= Price Commission =

Former UK government policy

The Price Commission was set up in the UK under the Counter-Inflation Act 1973, alongside the Pay Board, in an attempt to control inflation. The Conservative government of Edward Heath, elected at the 1970 general election, had previously abolished the Prices and Incomes Board in November 1970, shortly after taking power, relying on competition to keep prices down. At the same time, the Industrial Relations Act 1971 was intended to rein in the trades unions.

The Conservatives' economic policy was not successful, and the government took a U-turn. A 90-day freeze of pay and prices (as well as rents and dividends) was introduced on 6 November 1972 under the Counter-Inflation (Temporary Provisions) Act 1972. This was replaced by a Price and Pay Code, which strictly limited increases, supervised by a new Price Commission and a Pay Board.

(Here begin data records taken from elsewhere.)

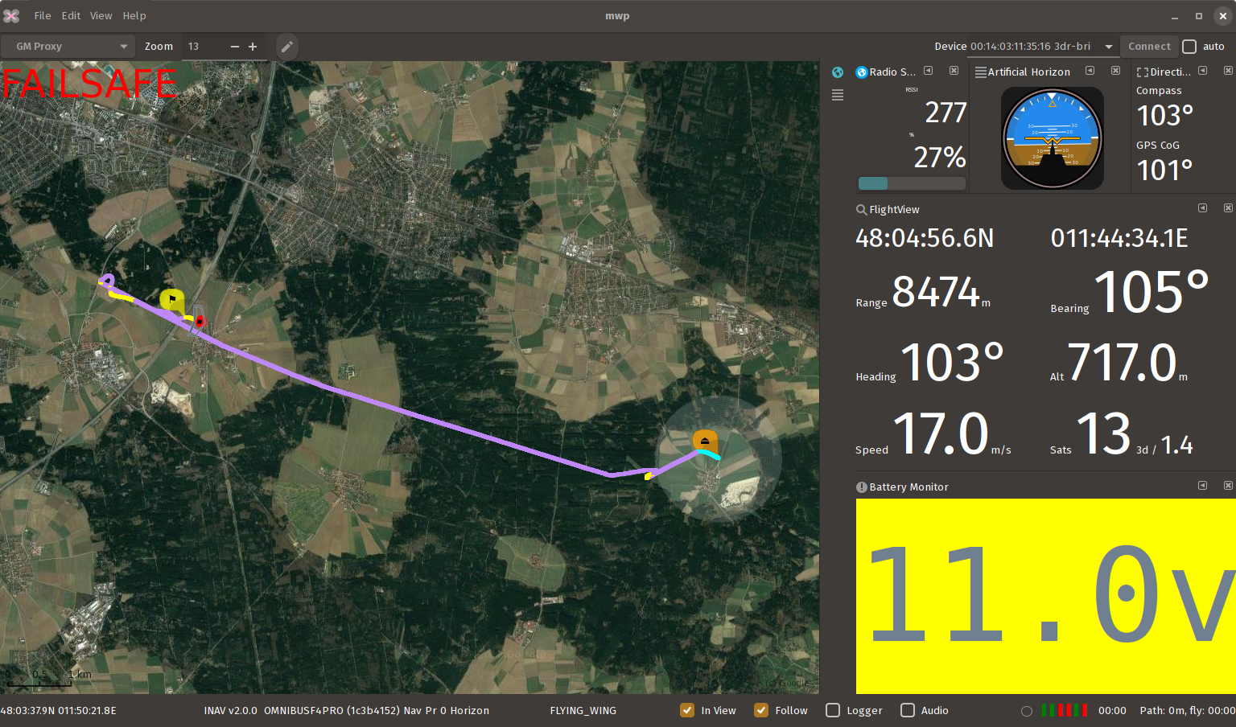The height and width of the screenshot is (727, 1236).
Task: Click the RSSI percentage progress bar
Action: 912,183
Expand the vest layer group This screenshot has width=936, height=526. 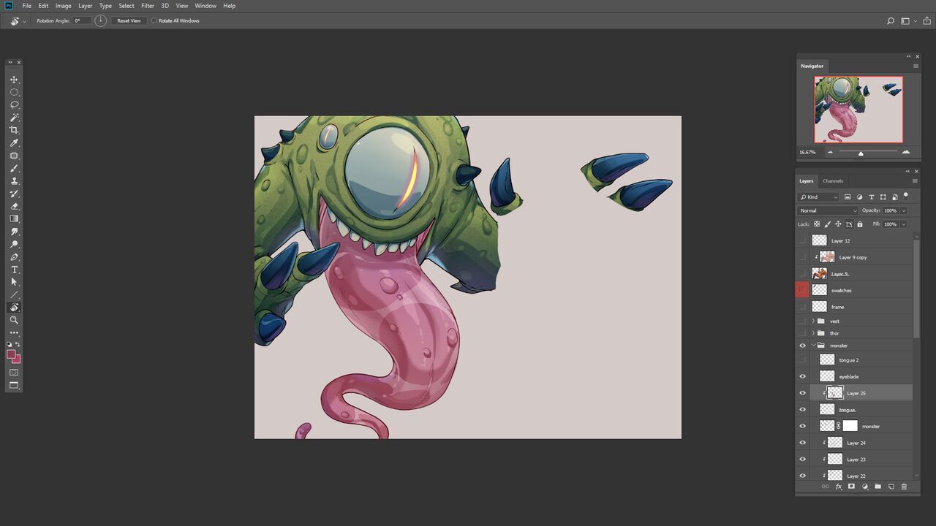[x=812, y=321]
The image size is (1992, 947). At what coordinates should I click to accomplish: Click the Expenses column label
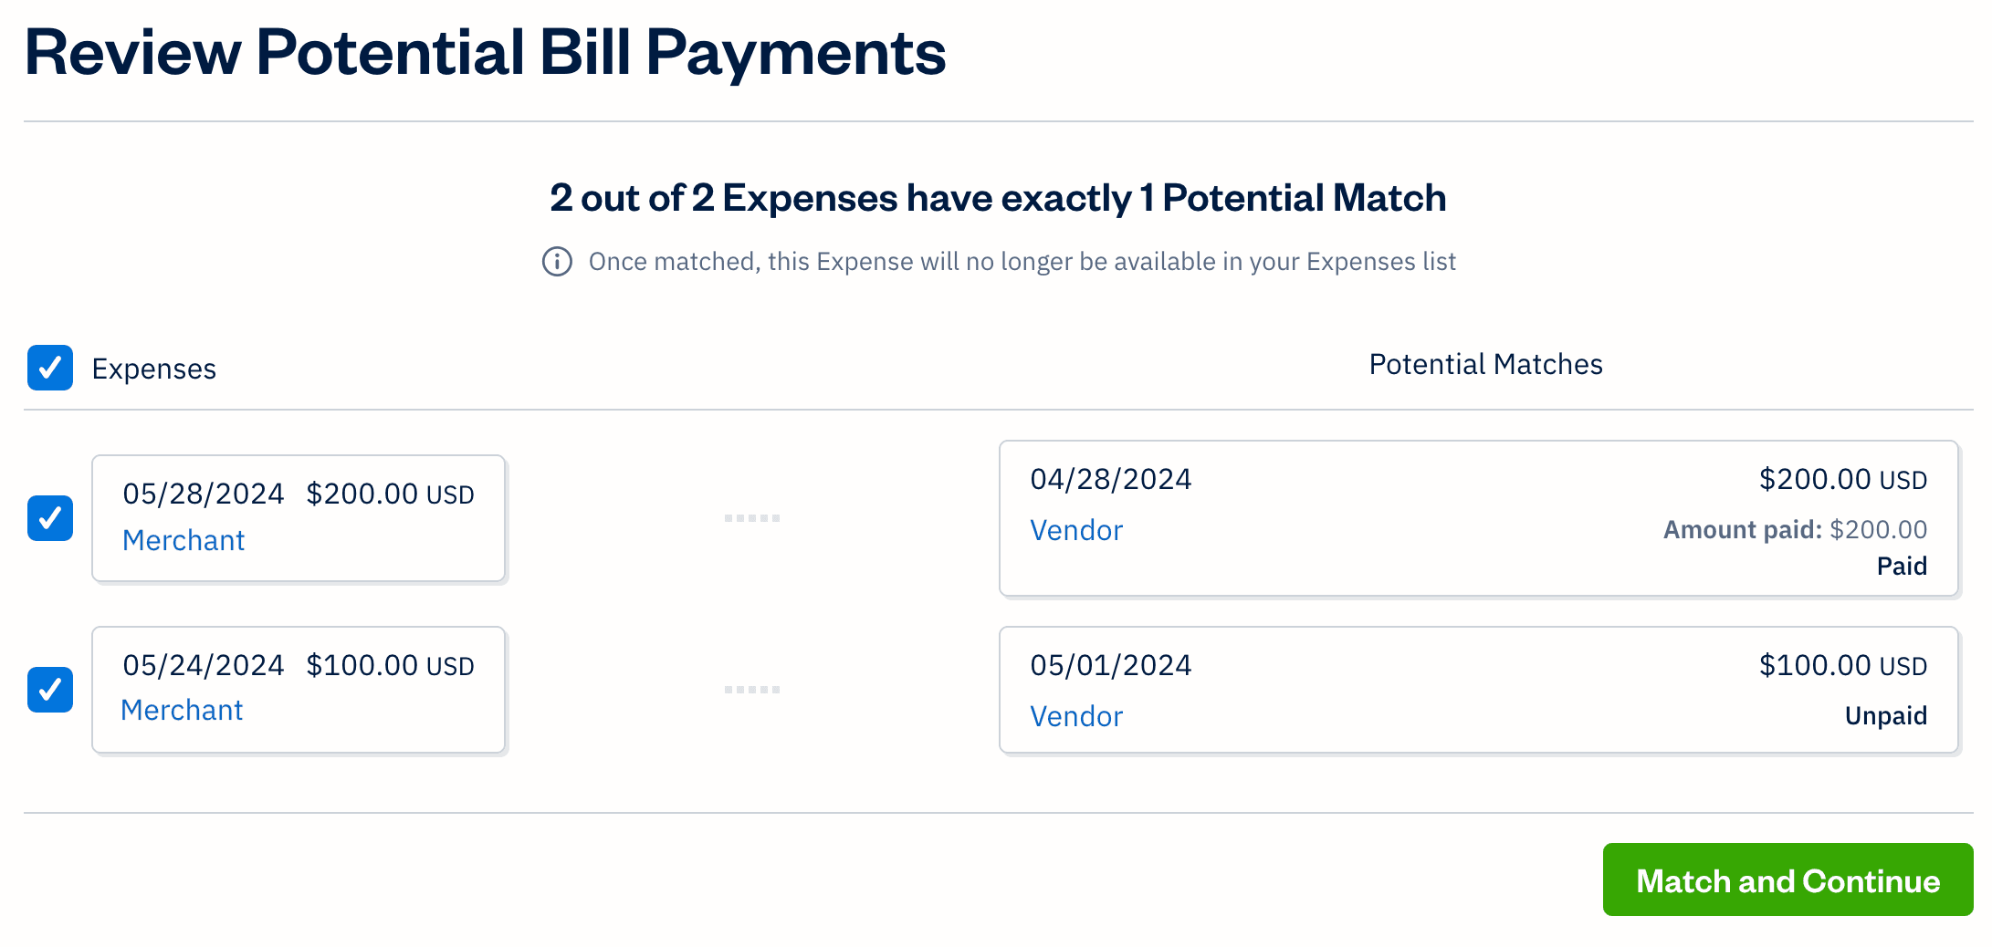(152, 368)
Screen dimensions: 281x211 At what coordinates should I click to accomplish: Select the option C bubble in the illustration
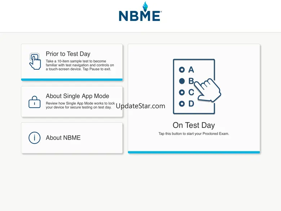[x=182, y=92]
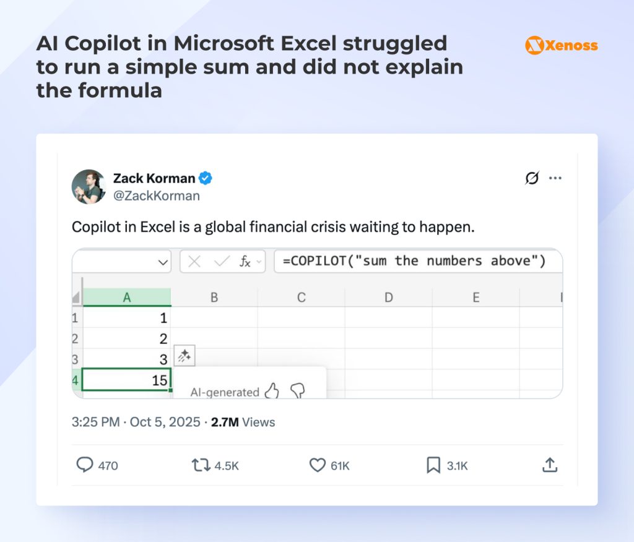634x542 pixels.
Task: Click the verified badge next to Zack Korman
Action: click(204, 178)
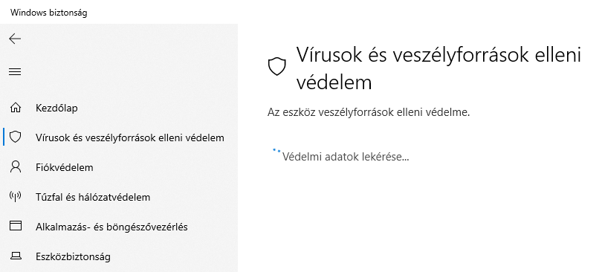Click the shield icon in the sidebar
Screen dimensions: 602x272
pyautogui.click(x=16, y=137)
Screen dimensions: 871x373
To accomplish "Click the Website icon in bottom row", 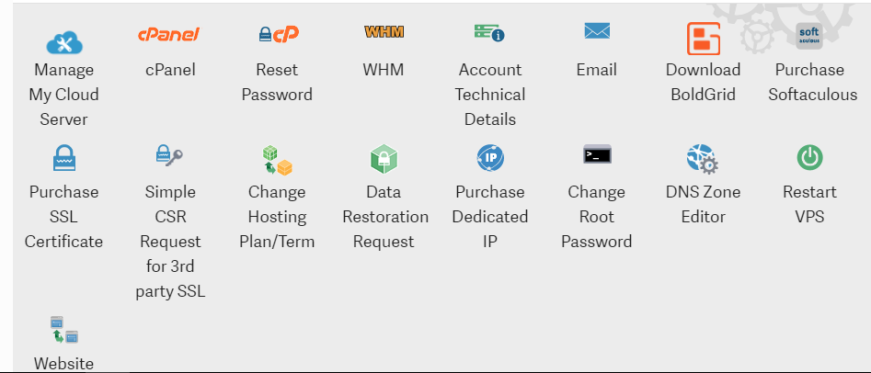I will tap(63, 329).
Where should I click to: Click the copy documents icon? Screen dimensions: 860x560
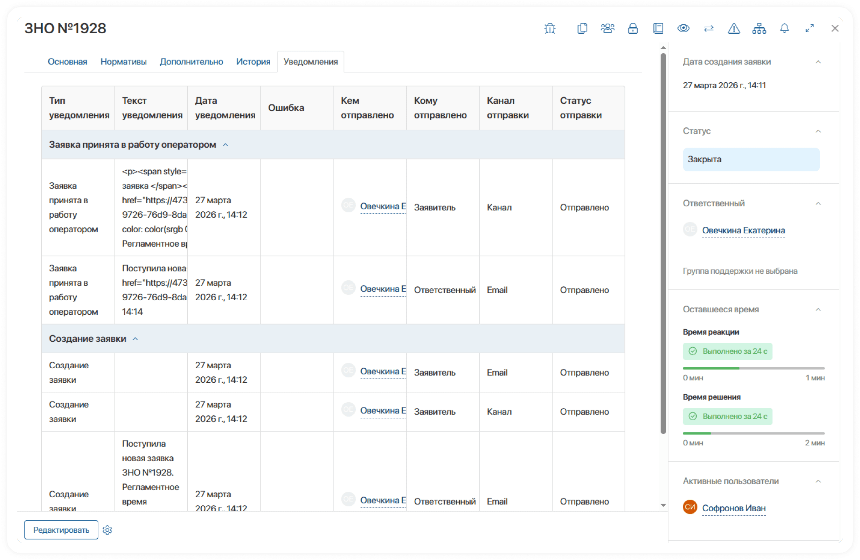click(582, 28)
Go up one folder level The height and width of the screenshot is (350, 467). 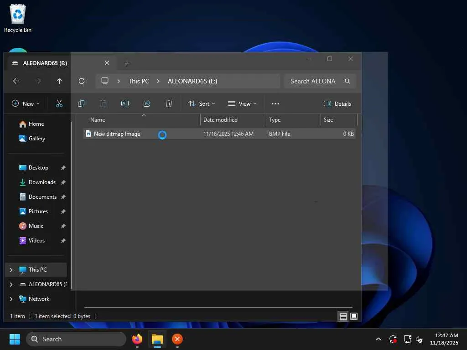pyautogui.click(x=59, y=81)
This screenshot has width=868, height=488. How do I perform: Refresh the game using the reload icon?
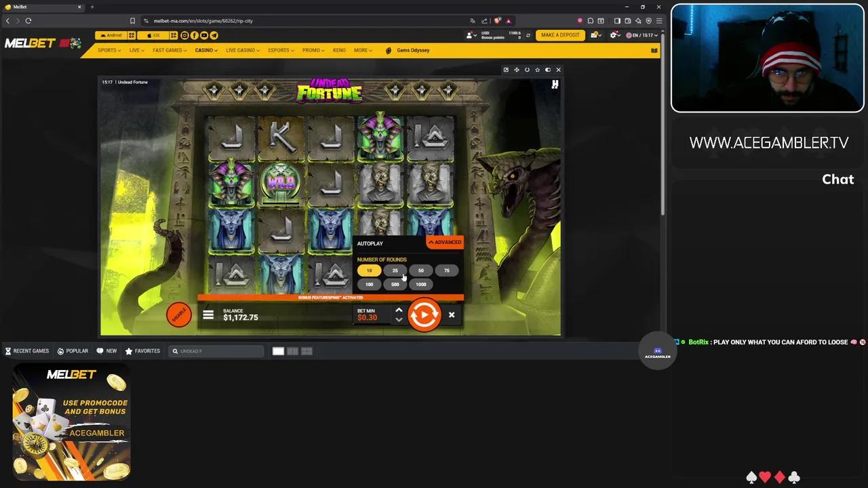(x=528, y=70)
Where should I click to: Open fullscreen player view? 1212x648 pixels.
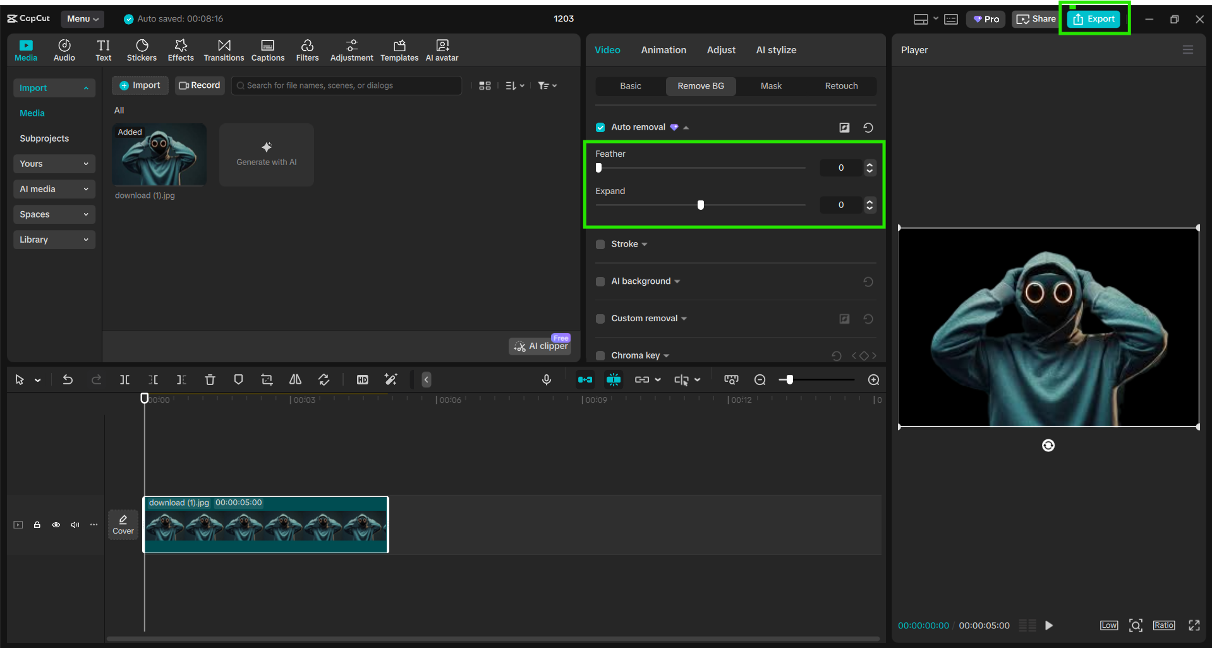(1194, 625)
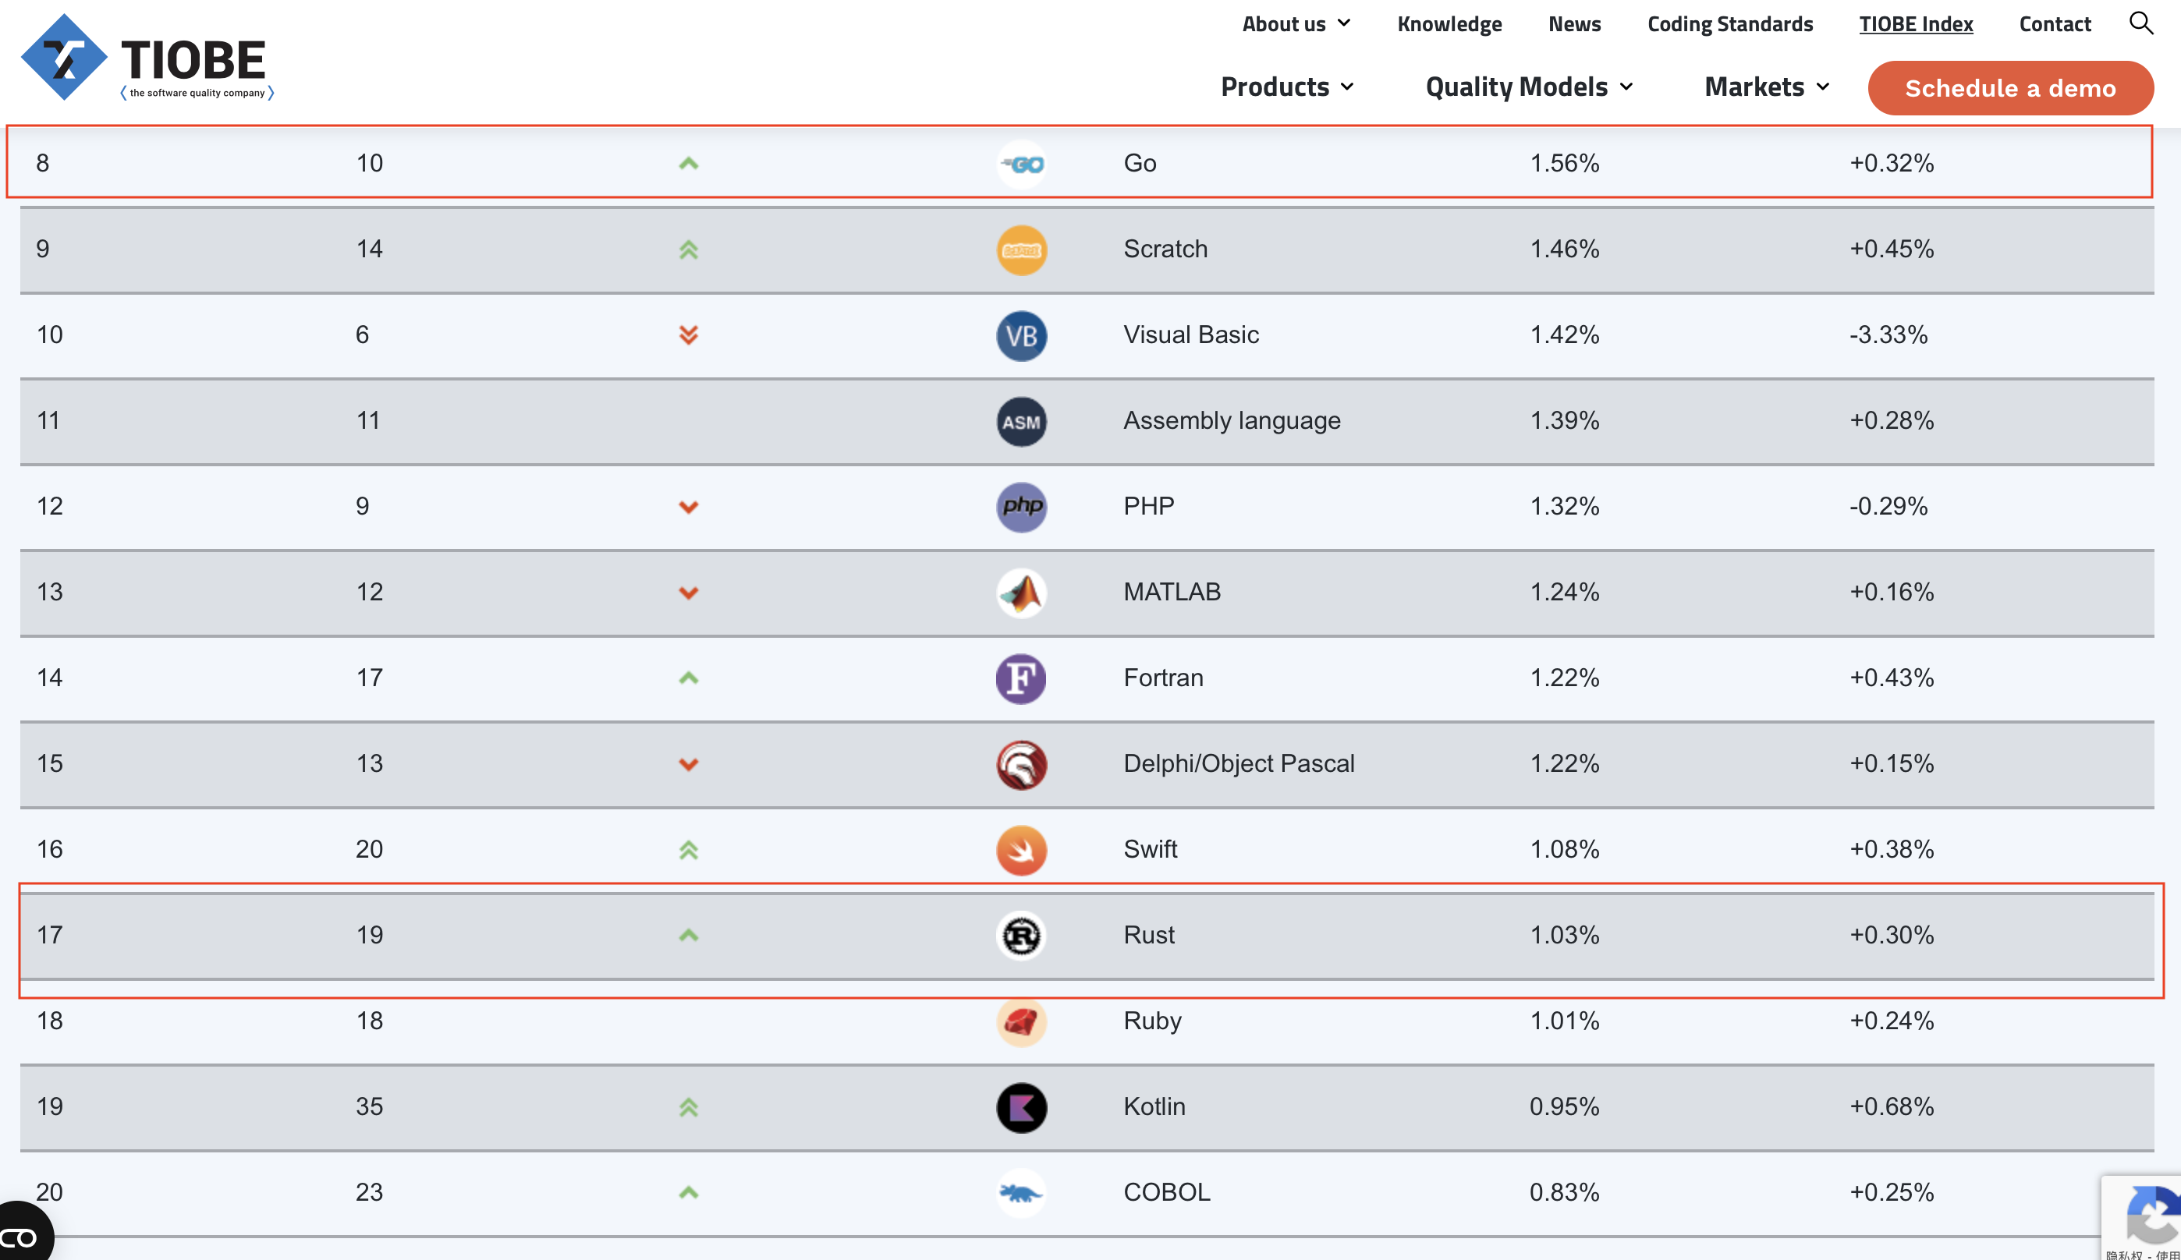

The Conservatives were unable to keep power after the inconclusive February 1974 UK general election, and the Pay Board was abolished in July 1974 by the minority Labour government led by Harold Wilson, but the Price Commission continued. The scope of its powers were amended by the Price Commission Act 1977 and the Price Commission (Amendment) Act 1979.

Controls on prices were abolished soon after the Conservatives under Margaret Thatcher won the 1979 general election, and the Counter-Inflation Act 1973 was repealed by the Competition Act 1980.